Final answer:
The patient who has only voided 100 ml in 8 hrs is the one who requires priority intervention due to significantly low urine output, indicative of possible acute renal failure, and necessitates immediate medical attention.
Step-by-step explanation:
The patient requiring priority intervention is the one who has only voided 100 ml in 8 hrs. This is considerably below the expected urine output, indicating a form of acute renal failure (ARF), which requires immediate attention. One of the criteria for ARF is a urine production of less than 0.5 ml/kg body weight for 6 hours. If left unattended, the condition might progress to the 'failure' stage, which involves a creatinine level three times the baseline, or urine output below 0.3 ml/kg for 24 hours.

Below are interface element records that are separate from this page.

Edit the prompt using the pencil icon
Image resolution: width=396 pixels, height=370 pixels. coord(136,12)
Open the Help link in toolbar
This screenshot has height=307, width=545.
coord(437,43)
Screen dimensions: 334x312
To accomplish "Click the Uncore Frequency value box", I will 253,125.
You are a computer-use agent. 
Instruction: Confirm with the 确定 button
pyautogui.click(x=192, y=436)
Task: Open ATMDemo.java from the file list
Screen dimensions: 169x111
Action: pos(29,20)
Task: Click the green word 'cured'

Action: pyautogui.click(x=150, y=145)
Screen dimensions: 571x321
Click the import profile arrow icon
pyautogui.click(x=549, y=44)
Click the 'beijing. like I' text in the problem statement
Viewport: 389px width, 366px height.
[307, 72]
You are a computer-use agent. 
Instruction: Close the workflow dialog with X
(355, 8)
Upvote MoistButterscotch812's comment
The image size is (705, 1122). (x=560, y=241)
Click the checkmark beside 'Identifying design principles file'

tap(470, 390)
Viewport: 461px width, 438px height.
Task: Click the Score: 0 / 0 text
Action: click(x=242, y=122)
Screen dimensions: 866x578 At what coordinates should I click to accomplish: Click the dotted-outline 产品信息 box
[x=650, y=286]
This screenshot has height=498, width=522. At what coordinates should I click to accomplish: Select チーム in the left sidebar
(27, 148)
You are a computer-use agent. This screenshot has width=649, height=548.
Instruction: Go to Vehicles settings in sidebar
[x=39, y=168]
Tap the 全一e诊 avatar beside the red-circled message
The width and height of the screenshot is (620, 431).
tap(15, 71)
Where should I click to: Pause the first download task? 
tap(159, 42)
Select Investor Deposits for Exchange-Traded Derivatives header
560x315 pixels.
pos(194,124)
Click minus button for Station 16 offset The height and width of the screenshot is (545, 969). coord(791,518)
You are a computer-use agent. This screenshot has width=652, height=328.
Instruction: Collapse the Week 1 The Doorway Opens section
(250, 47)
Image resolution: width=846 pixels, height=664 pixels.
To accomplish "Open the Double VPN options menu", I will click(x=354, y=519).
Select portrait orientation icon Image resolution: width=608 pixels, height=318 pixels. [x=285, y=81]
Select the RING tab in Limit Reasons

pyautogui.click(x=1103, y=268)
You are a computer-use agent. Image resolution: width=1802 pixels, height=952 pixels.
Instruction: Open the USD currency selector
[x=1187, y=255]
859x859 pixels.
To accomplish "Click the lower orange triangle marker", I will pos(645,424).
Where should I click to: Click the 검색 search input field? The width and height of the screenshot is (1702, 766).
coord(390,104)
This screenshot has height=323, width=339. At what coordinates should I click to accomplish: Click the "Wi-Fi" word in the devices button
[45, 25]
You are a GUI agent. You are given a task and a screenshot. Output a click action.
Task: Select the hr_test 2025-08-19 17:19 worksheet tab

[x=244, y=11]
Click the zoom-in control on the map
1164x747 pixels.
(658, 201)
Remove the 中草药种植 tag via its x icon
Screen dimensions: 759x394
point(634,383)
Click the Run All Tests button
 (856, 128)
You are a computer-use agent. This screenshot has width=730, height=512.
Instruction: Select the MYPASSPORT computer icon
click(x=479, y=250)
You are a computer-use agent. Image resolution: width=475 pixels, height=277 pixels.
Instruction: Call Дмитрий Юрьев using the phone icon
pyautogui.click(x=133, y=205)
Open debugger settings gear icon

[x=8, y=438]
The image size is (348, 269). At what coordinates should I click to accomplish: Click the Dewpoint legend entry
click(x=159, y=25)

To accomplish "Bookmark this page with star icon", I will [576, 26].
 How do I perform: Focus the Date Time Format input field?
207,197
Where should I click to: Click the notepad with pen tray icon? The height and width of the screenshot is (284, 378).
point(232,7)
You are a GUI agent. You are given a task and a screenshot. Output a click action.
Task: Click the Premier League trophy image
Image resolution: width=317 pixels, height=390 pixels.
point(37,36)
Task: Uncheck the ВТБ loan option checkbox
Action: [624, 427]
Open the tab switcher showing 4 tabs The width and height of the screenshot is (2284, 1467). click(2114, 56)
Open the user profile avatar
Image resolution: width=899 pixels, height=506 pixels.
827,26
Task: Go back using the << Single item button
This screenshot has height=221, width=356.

While elevated levels of blood urea nitrogen (BUN) and creatinine can indicate diminished kidney function, a significant drop in urine output is a more immediate flag of kidney failure. A patient with a BUN of 22 or a creatinine of 1.6 mg/dl, or even somewhat higher, may be experiencing chronic kidney issues that need monitoring and possible intervention but might not be in the immediate danger that low urine output represents.
Patients with BUN and creatinine levels slightly above the normal range might be given more time for diagnosis and treatment planning, such as examining for causes like medication interference or urinary tract obstruction. However, the patient with drastically reduced urine output is at risk for rapid health deterioration and potentially life-threatening complications.